First it was the plunge in the Chinese stock market earlier this summer, then it was the surprise devaluation in the yuan early in August, the first serious devaluation since 1994. It seems like China is turning out to be the biggest story of 2015 and could have big implications for how we trade for the rest of the year.
So is it time to panic over the fate of China? We think that there are three major implications from events in Beijing in recent weeks. Firstly, China could stay quiet for the rest of the year. The Chinese authorities surprised the markets by devaluing its currency, which is unlike China, who traditionally avoids surprising financial markets with policy changes. This suggests to us at City Index that the Chinese authorities could keep policy changes to a minimum for the rest of the year, and another devaluation is unlikely in the coming months. Thus, Chinese-inspired volatility could be behind us.

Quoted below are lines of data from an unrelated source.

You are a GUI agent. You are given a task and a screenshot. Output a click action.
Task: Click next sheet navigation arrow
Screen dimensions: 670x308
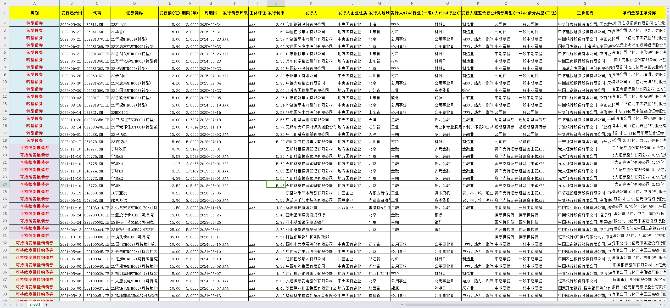(x=16, y=305)
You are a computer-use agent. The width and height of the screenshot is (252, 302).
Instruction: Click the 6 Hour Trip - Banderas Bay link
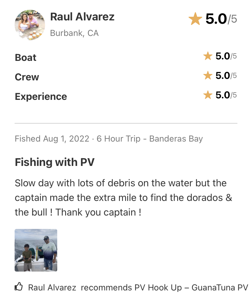pyautogui.click(x=149, y=139)
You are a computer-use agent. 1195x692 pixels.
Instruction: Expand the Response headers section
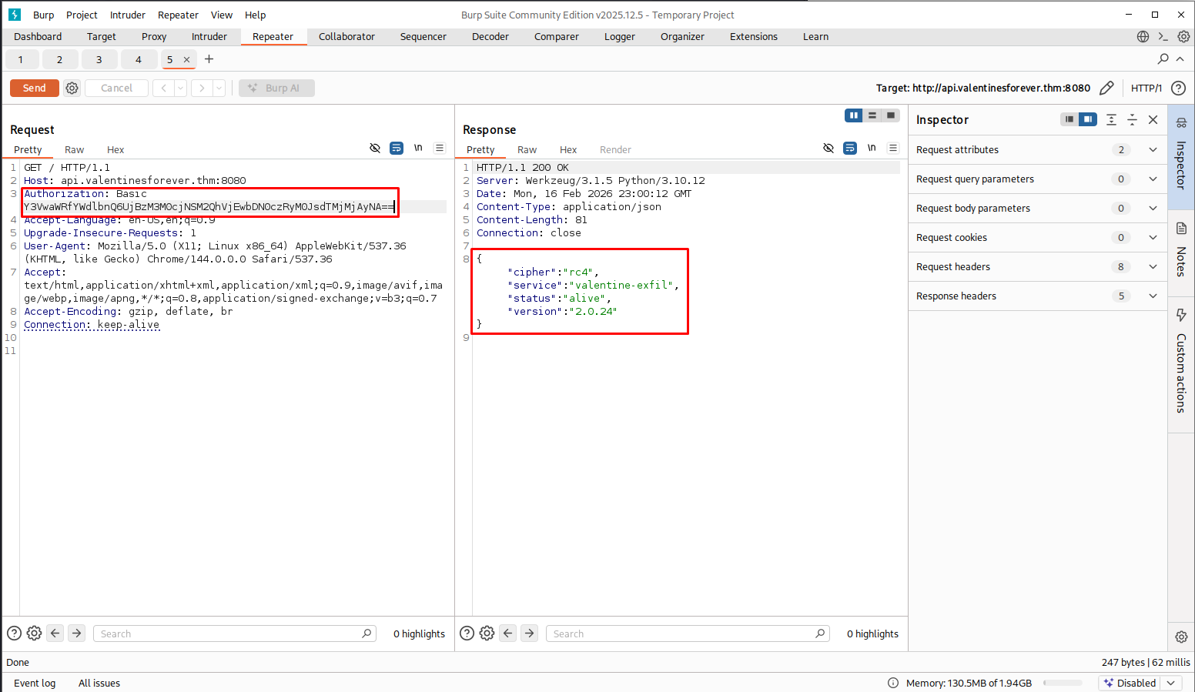[1153, 296]
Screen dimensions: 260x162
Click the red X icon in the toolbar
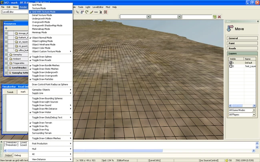click(x=219, y=17)
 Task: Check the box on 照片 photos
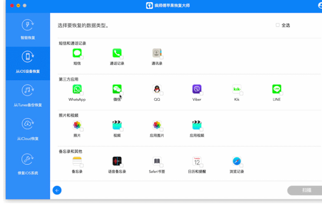click(82, 129)
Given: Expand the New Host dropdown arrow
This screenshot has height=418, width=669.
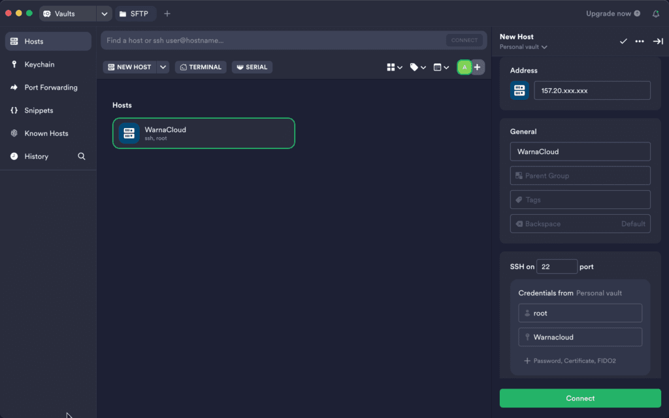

The second point to note is that there could be some unintentional consequences from the devaluation. When a currency weakens sharply it can cause capital flight from the country. This happens when domestic investors decide to invest their money outside of their home country for reasons including: a lack of confidence in the domestic economy seeing them seek better returns overseas.
If the recent stock market fluctuations and the currency devaluation do lead to Chinese investors looking overseas to invest their money then it is worth following the money. In the past, Chinese investors have chosen to invest in land and natural resources in Africa and in the London property market, two areas that could see a mini boom if Chinese investors do look overseas to invest their money.
Finally, China has major implications for the oil price. Oil has continued to slide in the aftermath of the Chinese currency devaluation, suggesting that the markets are concerned about the state of the Chinese economy and its future demand for oil. With oil prices continuing to tumble, this has major implications for Middle East oil producing nations. Without a stabilisation in the situation in China then it may be hard for the oil price to stage a sustainable recovery.
So what does this all mean for the Middle East? Oil is definitely looking oversold from a technical basis, however, for it to stage a meaningful recovery then we may need to see our first point play out – now that the Chinese authorities have shocked the markets, they could embark on a more cautious policy path for the rest of this year, which could help the economy to recover, and thus trigger a stabilisation in the price of oil.
So, even if you don’t have direct exposure to Chinese assets, events in Beijing could still impact financial markets and your bottom line. Thus events in the East could determine the fate of Middle Eastern economies and the future oil price in the months to come.